For decades, American companies prided themselves on constantly teaching their employees new tricks -- offering apprenticeships, training programs, and other initiatives to expand job skills. Doing so helped companies adapt to changing strategies and new technologies, and, for blue-chip brands like IBM and GE during their glory years, re-training often promised a lifetime of secure, successful employment. In the 1970s, according to a study by the Wharton School, young employees received an average of 2.5 weeks of training every year.
In recent years, however, re-training has fallen on hard times. As recently as 2008, 55% of U.S. companies were investing in cross-training employees to develop new skills, according to survey from the Society for Human Resource Management. By 2011, that number was down to 43%; today, it’s 38% and likely headed lower.
The Re-Training Decline
So what gives? A few things. First, the blistering pace of technology change has ratcheted up a constant need for new skills in the marketplace. Second, recent economic recessions and tech-driven boom-and-bust periods have encouraged a perpetual cycle of layoffs followed by re-hiring, while training programs fell by the wayside. Third, in the era of a "free agent" labor force, companies don’t want to re-invest in employees’ skills when they’re likely to jump ship before the company sees any fruits of said investment.

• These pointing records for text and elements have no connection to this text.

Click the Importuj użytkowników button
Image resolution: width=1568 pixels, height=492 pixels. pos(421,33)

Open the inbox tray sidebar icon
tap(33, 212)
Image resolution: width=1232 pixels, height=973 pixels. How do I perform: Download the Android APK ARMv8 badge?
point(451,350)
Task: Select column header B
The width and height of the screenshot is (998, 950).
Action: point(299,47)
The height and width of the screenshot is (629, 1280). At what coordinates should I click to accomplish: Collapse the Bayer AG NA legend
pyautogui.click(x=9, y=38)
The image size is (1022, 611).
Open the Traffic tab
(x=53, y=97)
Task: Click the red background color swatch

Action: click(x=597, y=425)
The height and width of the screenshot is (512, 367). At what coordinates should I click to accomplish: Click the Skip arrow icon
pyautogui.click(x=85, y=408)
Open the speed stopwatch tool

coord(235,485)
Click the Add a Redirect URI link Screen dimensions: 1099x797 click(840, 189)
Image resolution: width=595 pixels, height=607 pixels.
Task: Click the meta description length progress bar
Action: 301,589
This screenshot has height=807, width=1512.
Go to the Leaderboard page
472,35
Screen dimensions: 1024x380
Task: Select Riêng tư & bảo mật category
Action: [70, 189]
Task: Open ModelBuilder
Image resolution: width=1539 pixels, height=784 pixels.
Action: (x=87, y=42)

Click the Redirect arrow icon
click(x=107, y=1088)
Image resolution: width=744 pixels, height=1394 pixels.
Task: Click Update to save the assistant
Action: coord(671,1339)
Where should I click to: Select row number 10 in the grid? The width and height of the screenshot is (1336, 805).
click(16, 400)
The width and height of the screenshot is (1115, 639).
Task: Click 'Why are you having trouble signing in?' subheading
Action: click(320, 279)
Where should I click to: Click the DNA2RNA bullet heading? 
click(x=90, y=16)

Yet the smartest companies, according to many training experts and economists, are those who remain committed to a "build, not buy" mentality about developing a top-notch workforce -- those that resist the temptation to blame the economy or a "skills gap" for their struggles to find good people. As Wharton School professor Peter Cappelli (author of Why Good People Can’t Find Good Jobs) explained recently, "companies need to stop pinning so much of the blame on our nation's education system. They need to drop the idea of finding perfect candidates and look for people who could do the job with a bit of training and practice."
Here are a few ways that companies can re-invest in their own employees -- with low risk and high reward:
1. Put Good People in "Stretch Roles"
Bill Cushard, a Colorado-based author, blogger, learning experience designer and facilitator, argues that the benefits of retraining -- both to the individual as well as the company -- usually outweigh costs and risks. "The best way to learn is to put someone in a stretch role and support them," Cushard says. "And what better message to send to employees than, ’We see these skills as required for our future, and we think you are the people to learn these new skills to get us to our future and here's how we are going to support you.’ I think companies need to put people in stretch roles more. We all know people who are under-utilized in their organizations because management is stuck in the mindset that a person can only do a specific job and nothing else. That’s why many employees quit."
2. Try Informal Apprenticeships
Want to take a step beyond just adding a "stretch role"? Consider an apprenticeship, which needn’t be part of an expensive formal program with testing and certifications -- employees can simply be assigned to take on a larger role at a lower salary under someone’s supervision until they are deemed to have mastered the gig. As Capelli adds, "accounting firms, law firms and professional-services firms have long operated this way, and have made lots of money off their young associates."
3. Partner with Colleges to Fill Your Skill Gaps
Don’t have the budget to invest in a training program -- online or offline? Consider teaming up with community colleges or universities, which, as Cappelli explains, "have proved to be good partners with employers by tailoring very applied course work to the specific needs of the employer." The strategy can work not just for existing employees looking to upgrade skills, but for outside job candidates as well.